INFORMATION:
--------------------
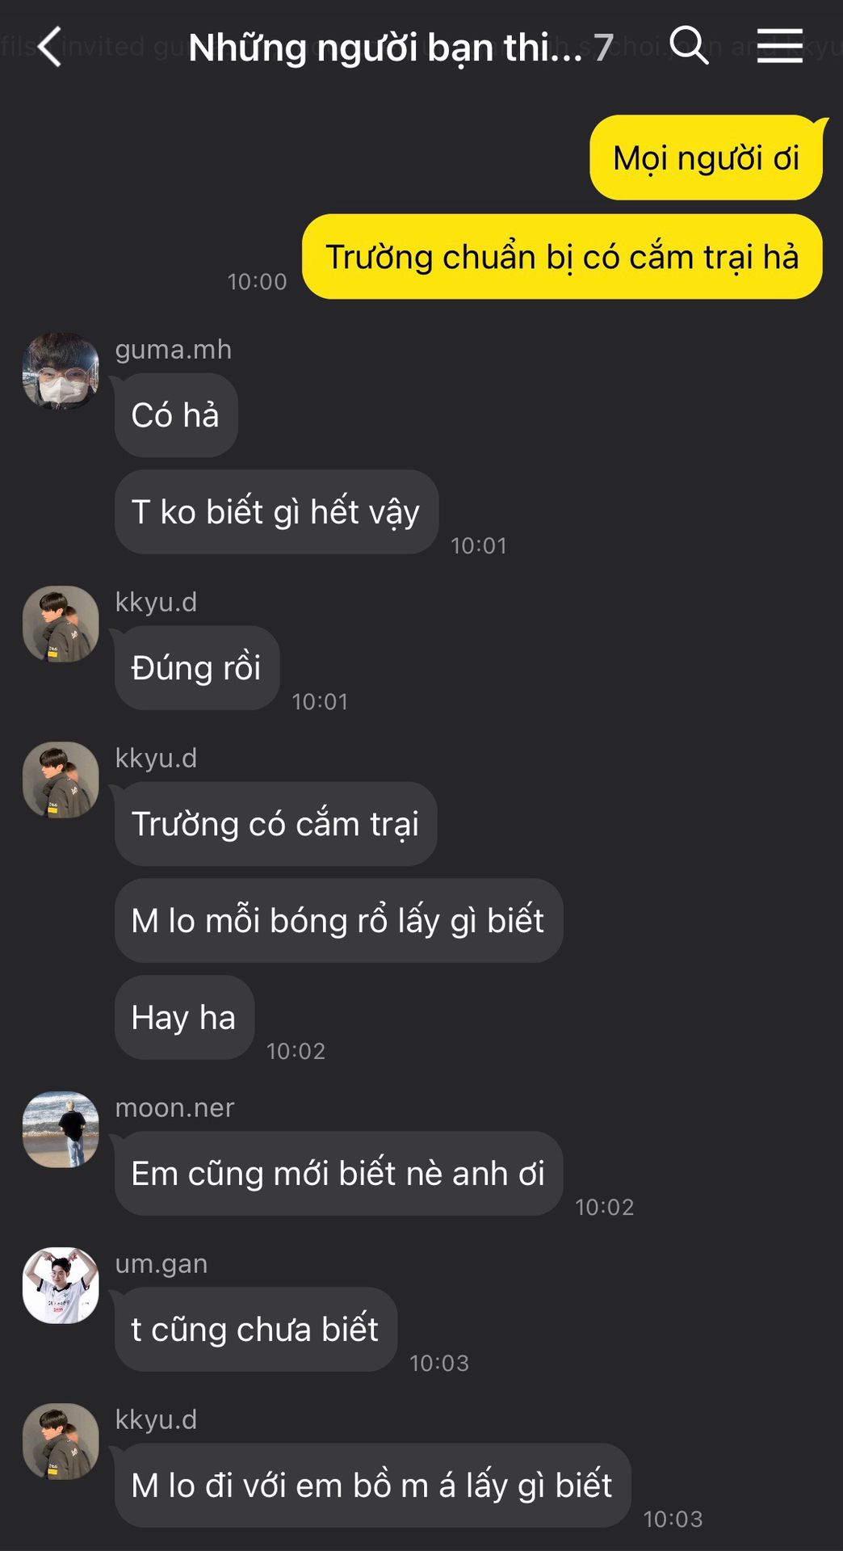Select the "t cũng chưa biết" message
Viewport: 843px width, 1551px height.
tap(255, 1330)
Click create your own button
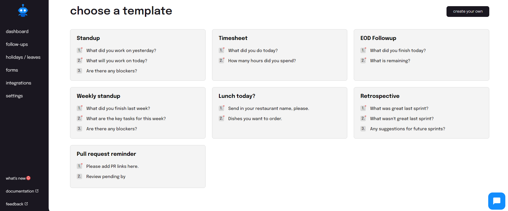This screenshot has height=211, width=508. pos(468,12)
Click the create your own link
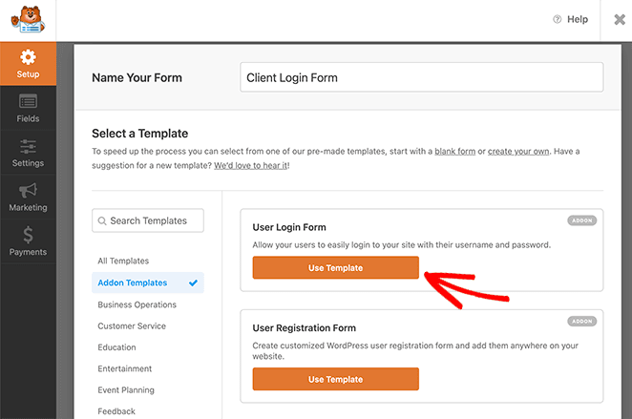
--------------------
DIRECTIONS: Output the line that contains "Click create your own button" and every subsequent line through the end of the entries, exactly as given, without pictures.

TASK SOLUTION:
Click create your own button
This screenshot has height=211, width=508. pos(468,12)
Click the create your own link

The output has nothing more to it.